# START OF Exercise materials
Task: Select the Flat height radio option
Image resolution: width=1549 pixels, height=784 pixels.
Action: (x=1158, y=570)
# END OF Exercise materials
# START OF Exercise materials
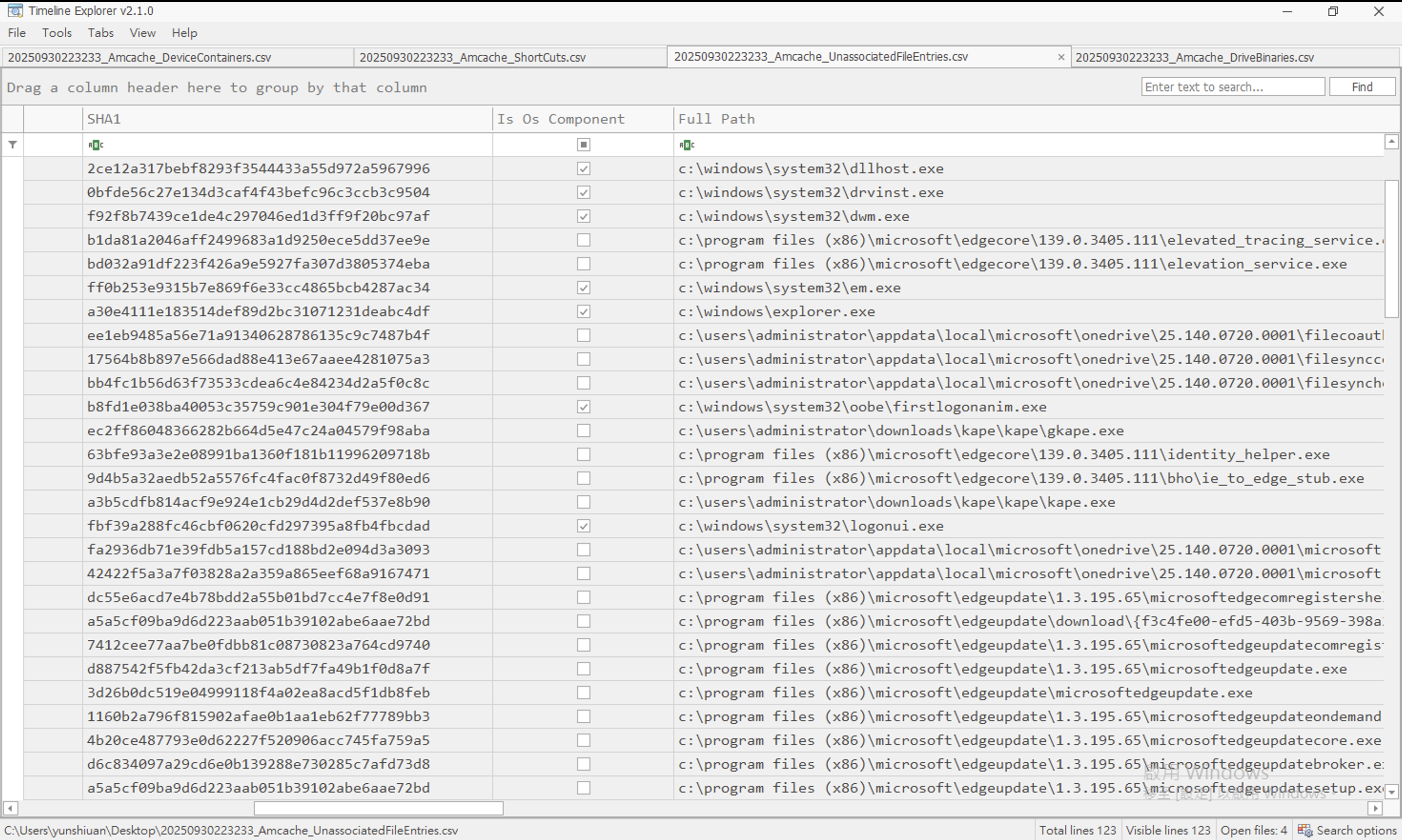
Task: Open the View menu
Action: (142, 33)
# END OF Exercise materials
# START OF Exercise materials
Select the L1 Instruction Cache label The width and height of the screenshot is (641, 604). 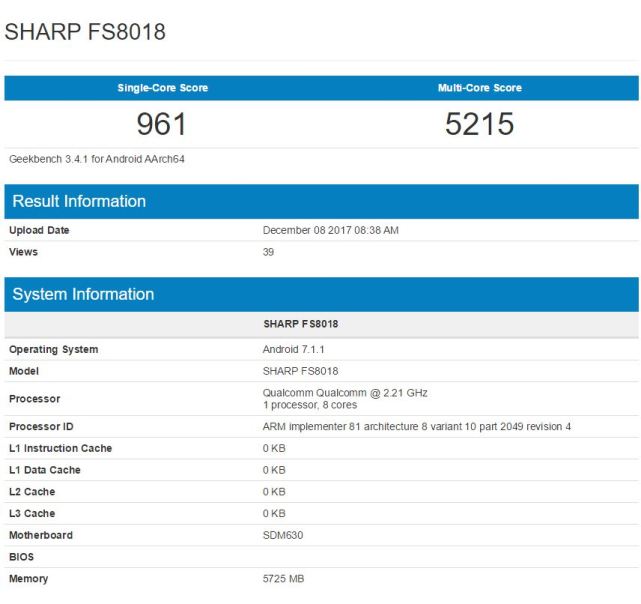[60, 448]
# END OF Exercise materials
Rewrite the part that opens with the line containing "Task: Select the Flat height radio option" and closes with the line containing "Action: (x=1158, y=570)", putting "radio button" in place of "radio option" and leaving everything else unchanged.

* _Result below_
Task: Select the Flat height radio button
Image resolution: width=1549 pixels, height=784 pixels.
Action: (x=1158, y=570)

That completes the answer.